## RECORDS SHOWN
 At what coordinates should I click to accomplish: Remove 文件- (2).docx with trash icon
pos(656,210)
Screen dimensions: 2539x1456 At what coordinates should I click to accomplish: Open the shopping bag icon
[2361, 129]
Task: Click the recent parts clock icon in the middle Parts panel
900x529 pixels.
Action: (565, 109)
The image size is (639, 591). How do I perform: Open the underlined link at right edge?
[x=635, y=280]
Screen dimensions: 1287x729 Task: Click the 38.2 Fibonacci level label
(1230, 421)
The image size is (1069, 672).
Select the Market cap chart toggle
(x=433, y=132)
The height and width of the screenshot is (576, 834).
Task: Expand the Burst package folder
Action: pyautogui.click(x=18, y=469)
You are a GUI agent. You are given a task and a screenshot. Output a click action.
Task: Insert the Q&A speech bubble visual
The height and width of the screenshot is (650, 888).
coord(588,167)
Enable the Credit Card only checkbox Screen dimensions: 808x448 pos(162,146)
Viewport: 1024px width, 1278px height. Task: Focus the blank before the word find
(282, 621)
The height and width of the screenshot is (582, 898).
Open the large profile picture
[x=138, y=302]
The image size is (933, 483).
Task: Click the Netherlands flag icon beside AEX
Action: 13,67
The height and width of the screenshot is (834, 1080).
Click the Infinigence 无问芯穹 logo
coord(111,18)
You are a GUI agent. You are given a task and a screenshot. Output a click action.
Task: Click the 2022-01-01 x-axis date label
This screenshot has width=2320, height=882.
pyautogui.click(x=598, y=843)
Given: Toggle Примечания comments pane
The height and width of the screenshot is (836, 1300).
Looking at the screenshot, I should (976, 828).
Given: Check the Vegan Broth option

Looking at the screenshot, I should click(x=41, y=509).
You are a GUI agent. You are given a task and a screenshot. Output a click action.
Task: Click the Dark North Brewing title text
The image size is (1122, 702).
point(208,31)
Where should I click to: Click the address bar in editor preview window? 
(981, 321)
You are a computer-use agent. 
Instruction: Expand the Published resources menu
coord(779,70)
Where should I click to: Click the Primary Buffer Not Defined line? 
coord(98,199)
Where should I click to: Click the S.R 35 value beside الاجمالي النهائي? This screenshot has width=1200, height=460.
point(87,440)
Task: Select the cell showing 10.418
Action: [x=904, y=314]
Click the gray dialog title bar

## PROBLEM DESCRIPTION
Write the entries out once more, exactly as they were given.

## EXERCISE RESPONSE
 At what coordinates should I click to accomplish: Remove 文件- (2).docx with trash icon
pos(656,210)
Screen dimensions: 2539x1456 At what coordinates should I click to accomplish: Open the shopping bag icon
[2361, 129]
Task: Click the recent parts clock icon in the middle Parts panel
900x529 pixels.
Action: (565, 109)
The image size is (639, 591). How do I perform: Open the underlined link at right edge?
[x=635, y=280]
Screen dimensions: 1287x729 Task: Click the 38.2 Fibonacci level label
(1230, 421)
The image size is (1069, 672).
Select the Market cap chart toggle
(x=433, y=132)
The height and width of the screenshot is (576, 834).
Task: Expand the Burst package folder
Action: pyautogui.click(x=18, y=469)
You are a GUI agent. You are given a task and a screenshot. Output a click action.
Task: Insert the Q&A speech bubble visual
The height and width of the screenshot is (650, 888).
coord(588,167)
Enable the Credit Card only checkbox Screen dimensions: 808x448 pos(162,146)
Viewport: 1024px width, 1278px height. Task: Focus the blank before the word find
(282, 621)
The height and width of the screenshot is (582, 898).
Open the large profile picture
[x=138, y=302]
The image size is (933, 483).
Task: Click the Netherlands flag icon beside AEX
Action: 13,67
The height and width of the screenshot is (834, 1080).
Click the Infinigence 无问芯穹 logo
coord(111,18)
You are a GUI agent. You are given a task and a screenshot. Output a click action.
Task: Click the 2022-01-01 x-axis date label
This screenshot has width=2320, height=882.
pyautogui.click(x=598, y=843)
Given: Toggle Примечания comments pane
The height and width of the screenshot is (836, 1300).
Looking at the screenshot, I should (976, 828).
Given: Check the Vegan Broth option

Looking at the screenshot, I should click(x=41, y=509).
You are a GUI agent. You are given a task and a screenshot. Output a click action.
Task: Click the Dark North Brewing title text
The image size is (1122, 702).
point(208,31)
Where should I click to: Click the address bar in editor preview window? 
(981, 321)
You are a computer-use agent. 
Instruction: Expand the Published resources menu
coord(779,70)
Where should I click to: Click the Primary Buffer Not Defined line? 
coord(98,199)
Where should I click to: Click the S.R 35 value beside الاجمالي النهائي? This screenshot has width=1200, height=460.
point(87,440)
Task: Select the cell showing 10.418
Action: [x=904, y=314]
Click the gray dialog title bar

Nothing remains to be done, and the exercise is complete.